La gente del tuo quartiere, del tuo paese con la quale vivi di relazioni più o meno strette ti sembrano solo apparenze che ricorrono, come la cornice di un quadro che s’intona con lo stesso; invece, se volgi lo sguardo per un po’ di tempo, comprendi come le tue aderenze quotidiane con la gentevicina ti ha formato, ovvero ti ha dato un nuovo colorito alla tua identità. Ora sei diventato diverso, nonostante il tuo possibile diniego, perché ti sei nutrito della terra della tua gente e, come direbbe qualcuno:” tu sei quello di cui ti nutri”, cioè quello che sperimenti, quello che condividi o meno, quello che si posa nella tua memoria e diventa senso della tua vita.
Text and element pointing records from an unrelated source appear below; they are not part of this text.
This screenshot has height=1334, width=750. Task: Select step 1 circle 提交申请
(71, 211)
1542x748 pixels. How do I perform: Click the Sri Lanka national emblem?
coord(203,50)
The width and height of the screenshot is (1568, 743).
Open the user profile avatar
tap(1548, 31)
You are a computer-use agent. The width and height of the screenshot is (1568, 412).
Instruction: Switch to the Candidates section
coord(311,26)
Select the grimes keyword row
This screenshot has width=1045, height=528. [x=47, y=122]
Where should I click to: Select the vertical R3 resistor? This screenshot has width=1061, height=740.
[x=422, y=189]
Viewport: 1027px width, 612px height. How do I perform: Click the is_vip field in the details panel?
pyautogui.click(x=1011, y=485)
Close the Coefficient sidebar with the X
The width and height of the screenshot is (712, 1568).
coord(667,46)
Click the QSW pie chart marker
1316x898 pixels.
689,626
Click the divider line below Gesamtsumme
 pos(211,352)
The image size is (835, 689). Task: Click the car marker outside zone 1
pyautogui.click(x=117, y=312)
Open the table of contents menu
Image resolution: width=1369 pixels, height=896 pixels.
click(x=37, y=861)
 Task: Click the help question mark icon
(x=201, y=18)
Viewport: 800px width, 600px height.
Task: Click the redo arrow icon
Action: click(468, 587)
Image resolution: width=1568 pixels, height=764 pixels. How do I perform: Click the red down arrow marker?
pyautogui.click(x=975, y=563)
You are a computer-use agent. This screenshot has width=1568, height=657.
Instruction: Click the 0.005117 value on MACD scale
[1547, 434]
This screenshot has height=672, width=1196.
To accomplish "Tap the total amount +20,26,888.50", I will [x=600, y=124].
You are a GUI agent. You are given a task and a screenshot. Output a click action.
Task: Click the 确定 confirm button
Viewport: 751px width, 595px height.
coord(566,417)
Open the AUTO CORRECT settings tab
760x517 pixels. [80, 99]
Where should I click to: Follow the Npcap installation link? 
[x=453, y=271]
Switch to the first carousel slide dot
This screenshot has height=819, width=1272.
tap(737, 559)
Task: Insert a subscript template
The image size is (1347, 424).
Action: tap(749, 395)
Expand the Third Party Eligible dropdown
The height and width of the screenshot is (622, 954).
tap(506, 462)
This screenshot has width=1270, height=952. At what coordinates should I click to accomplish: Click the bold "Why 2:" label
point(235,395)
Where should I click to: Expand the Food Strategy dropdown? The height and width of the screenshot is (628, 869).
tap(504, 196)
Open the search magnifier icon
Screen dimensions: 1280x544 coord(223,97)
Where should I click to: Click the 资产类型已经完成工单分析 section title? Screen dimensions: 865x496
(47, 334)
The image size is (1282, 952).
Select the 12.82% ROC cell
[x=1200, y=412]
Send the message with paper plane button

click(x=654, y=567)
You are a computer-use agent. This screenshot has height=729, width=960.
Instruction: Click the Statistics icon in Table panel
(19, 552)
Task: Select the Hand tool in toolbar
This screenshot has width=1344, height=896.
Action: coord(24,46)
O Adamo, non camminare per sentieri selvaggi che non portano a nulla e rovinano la tua salute e quella degli altri; finirai per annientare te stesso senza un possibile ritorno.O Adamo, tu porti il nome della tua terra, non calpestare te stesso, perché ogni pagina del libro della tua vita strappata, non sarà più leggibile, sia per la tua memoria che per la storia degli altri, ovvero una ricchezza distrutta che ha il sapore della morte, mentre tu sei tratto dalla terra per essere chiamato il suo sposo e con essa fecondare, in ogni sua forma, la vita. O Adamo, uomo della tua terra, “da essa sei stato tratto: polvere tu sei e in polvere ritornerai!», ma la luce del Sole che ti ha creato,il calore che ti ha fatto crescere e l’amore di cui sei stato avvolto per tutta la vita, non ti mancherà mai per tutta l’eternità.